**Directions for this task:** Can you reproduce every one of the records below verbatim, line for line?

**Input rows:**
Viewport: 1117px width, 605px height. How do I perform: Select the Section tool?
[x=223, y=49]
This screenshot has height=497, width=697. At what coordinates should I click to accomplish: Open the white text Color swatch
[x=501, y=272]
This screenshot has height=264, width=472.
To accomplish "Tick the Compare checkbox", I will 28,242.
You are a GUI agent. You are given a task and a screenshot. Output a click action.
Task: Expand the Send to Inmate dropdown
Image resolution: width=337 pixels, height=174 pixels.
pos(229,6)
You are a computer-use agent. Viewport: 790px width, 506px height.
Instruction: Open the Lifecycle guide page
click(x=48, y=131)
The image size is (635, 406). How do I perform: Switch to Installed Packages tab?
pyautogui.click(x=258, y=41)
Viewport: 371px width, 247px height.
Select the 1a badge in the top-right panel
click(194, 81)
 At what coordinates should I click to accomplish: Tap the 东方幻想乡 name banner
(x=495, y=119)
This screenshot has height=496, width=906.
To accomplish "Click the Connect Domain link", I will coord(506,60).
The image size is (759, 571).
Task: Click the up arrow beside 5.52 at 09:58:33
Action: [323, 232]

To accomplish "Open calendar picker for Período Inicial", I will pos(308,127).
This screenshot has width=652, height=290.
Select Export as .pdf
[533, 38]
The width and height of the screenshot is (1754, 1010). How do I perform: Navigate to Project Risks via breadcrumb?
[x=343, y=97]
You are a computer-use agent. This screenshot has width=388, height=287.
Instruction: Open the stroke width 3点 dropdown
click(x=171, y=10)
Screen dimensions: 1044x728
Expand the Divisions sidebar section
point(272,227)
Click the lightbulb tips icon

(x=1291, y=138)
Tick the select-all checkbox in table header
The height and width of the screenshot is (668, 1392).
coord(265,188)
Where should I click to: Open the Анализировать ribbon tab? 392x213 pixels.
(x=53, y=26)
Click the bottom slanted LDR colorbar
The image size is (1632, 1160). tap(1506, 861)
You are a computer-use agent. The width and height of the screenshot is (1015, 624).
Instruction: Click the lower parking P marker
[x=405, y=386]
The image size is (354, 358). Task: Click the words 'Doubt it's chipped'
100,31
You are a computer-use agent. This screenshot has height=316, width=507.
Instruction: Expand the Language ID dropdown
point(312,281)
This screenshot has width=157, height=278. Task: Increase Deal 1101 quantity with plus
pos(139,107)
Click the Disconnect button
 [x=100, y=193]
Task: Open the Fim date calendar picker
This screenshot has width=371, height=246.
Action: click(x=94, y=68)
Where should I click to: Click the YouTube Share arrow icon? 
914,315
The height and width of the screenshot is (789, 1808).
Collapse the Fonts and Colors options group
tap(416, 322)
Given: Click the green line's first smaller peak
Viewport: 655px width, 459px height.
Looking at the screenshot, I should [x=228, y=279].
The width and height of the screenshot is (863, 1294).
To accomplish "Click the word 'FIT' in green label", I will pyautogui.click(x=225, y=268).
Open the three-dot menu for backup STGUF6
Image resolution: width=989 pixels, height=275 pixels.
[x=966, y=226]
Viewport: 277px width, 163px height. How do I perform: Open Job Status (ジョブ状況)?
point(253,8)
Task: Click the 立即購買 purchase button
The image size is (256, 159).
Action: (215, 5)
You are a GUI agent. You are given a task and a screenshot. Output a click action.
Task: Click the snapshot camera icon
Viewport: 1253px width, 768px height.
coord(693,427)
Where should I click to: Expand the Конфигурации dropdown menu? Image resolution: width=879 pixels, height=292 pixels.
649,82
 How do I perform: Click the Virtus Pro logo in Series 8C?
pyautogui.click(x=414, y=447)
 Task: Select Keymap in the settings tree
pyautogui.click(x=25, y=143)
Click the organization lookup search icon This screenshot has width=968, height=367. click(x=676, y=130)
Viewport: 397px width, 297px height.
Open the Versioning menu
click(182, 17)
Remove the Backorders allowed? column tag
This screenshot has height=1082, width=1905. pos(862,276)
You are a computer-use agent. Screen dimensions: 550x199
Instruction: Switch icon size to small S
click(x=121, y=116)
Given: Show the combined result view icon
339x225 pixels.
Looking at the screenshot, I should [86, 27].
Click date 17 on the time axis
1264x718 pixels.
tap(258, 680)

**Result of the task:**
Viewport: 1117px width, 605px height. How do I perform: Select the Section tool?
[x=223, y=49]
This screenshot has height=497, width=697. At what coordinates should I click to accomplish: Open the white text Color swatch
[x=501, y=272]
This screenshot has height=264, width=472.
To accomplish "Tick the Compare checkbox", I will 28,242.
You are a GUI agent. You are given a task and a screenshot. Output a click action.
Task: Expand the Send to Inmate dropdown
Image resolution: width=337 pixels, height=174 pixels.
pos(229,6)
You are a computer-use agent. Viewport: 790px width, 506px height.
Instruction: Open the Lifecycle guide page
click(x=48, y=131)
The image size is (635, 406). How do I perform: Switch to Installed Packages tab?
pyautogui.click(x=258, y=41)
Viewport: 371px width, 247px height.
Select the 1a badge in the top-right panel
click(194, 81)
 At what coordinates should I click to accomplish: Tap the 东方幻想乡 name banner
(x=495, y=119)
This screenshot has height=496, width=906.
To accomplish "Click the Connect Domain link", I will coord(506,60).
The image size is (759, 571).
Task: Click the up arrow beside 5.52 at 09:58:33
Action: [323, 232]

To accomplish "Open calendar picker for Período Inicial", I will pos(308,127).
This screenshot has width=652, height=290.
Select Export as .pdf
[533, 38]
The width and height of the screenshot is (1754, 1010). How do I perform: Navigate to Project Risks via breadcrumb?
[x=343, y=97]
You are a computer-use agent. This screenshot has width=388, height=287.
Instruction: Open the stroke width 3点 dropdown
click(x=171, y=10)
Screen dimensions: 1044x728
Expand the Divisions sidebar section
point(272,227)
Click the lightbulb tips icon

(x=1291, y=138)
Tick the select-all checkbox in table header
The height and width of the screenshot is (668, 1392).
coord(265,188)
Where should I click to: Open the Анализировать ribbon tab? 392x213 pixels.
(x=53, y=26)
Click the bottom slanted LDR colorbar
The image size is (1632, 1160). tap(1506, 861)
You are a computer-use agent. The width and height of the screenshot is (1015, 624).
Instruction: Click the lower parking P marker
[x=405, y=386]
The image size is (354, 358). Task: Click the words 'Doubt it's chipped'
100,31
You are a computer-use agent. This screenshot has height=316, width=507.
Instruction: Expand the Language ID dropdown
point(312,281)
This screenshot has width=157, height=278. Task: Increase Deal 1101 quantity with plus
pos(139,107)
Click the Disconnect button
 [x=100, y=193]
Task: Open the Fim date calendar picker
This screenshot has width=371, height=246.
Action: click(x=94, y=68)
Where should I click to: Click the YouTube Share arrow icon? 
914,315
The height and width of the screenshot is (789, 1808).
Collapse the Fonts and Colors options group
tap(416, 322)
Given: Click the green line's first smaller peak
Viewport: 655px width, 459px height.
Looking at the screenshot, I should [x=228, y=279].
The width and height of the screenshot is (863, 1294).
To accomplish "Click the word 'FIT' in green label", I will pyautogui.click(x=225, y=268).
Open the three-dot menu for backup STGUF6
Image resolution: width=989 pixels, height=275 pixels.
[x=966, y=226]
Viewport: 277px width, 163px height. How do I perform: Open Job Status (ジョブ状況)?
point(253,8)
Task: Click the 立即購買 purchase button
The image size is (256, 159).
Action: (215, 5)
You are a GUI agent. You are given a task and a screenshot. Output a click action.
Task: Click the snapshot camera icon
Viewport: 1253px width, 768px height.
coord(693,427)
Where should I click to: Expand the Конфигурации dropdown menu? Image resolution: width=879 pixels, height=292 pixels.
649,82
 How do I perform: Click the Virtus Pro logo in Series 8C?
pyautogui.click(x=414, y=447)
 Task: Select Keymap in the settings tree
pyautogui.click(x=25, y=143)
Click the organization lookup search icon This screenshot has width=968, height=367. click(x=676, y=130)
Viewport: 397px width, 297px height.
Open the Versioning menu
click(182, 17)
Remove the Backorders allowed? column tag
This screenshot has height=1082, width=1905. pos(862,276)
You are a computer-use agent. Screen dimensions: 550x199
Instruction: Switch icon size to small S
click(x=121, y=116)
Given: Show the combined result view icon
339x225 pixels.
Looking at the screenshot, I should [86, 27].
Click date 17 on the time axis
1264x718 pixels.
tap(258, 680)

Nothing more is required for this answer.